──────── Material for this task ────────

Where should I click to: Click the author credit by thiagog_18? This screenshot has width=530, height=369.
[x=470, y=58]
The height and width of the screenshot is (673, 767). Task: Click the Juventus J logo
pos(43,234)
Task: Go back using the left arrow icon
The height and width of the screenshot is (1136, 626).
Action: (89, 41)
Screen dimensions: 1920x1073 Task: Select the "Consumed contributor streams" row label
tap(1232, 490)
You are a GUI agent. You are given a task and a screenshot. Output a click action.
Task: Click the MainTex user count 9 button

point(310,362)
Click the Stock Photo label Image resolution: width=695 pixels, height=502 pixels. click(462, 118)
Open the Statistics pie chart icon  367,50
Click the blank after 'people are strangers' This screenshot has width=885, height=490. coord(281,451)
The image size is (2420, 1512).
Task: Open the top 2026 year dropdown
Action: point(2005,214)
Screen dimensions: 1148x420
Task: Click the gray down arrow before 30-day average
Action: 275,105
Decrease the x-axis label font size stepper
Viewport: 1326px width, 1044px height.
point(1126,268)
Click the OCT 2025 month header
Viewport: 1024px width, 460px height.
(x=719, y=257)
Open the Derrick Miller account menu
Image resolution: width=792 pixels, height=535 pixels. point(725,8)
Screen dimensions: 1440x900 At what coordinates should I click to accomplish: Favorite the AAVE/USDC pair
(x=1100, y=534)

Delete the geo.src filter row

────────

__Requirement__. Report each line of the material above where the word "icon" appears.

__Response to this task__.
Task: Go back using the left arrow icon
Open the Statistics pie chart icon  367,50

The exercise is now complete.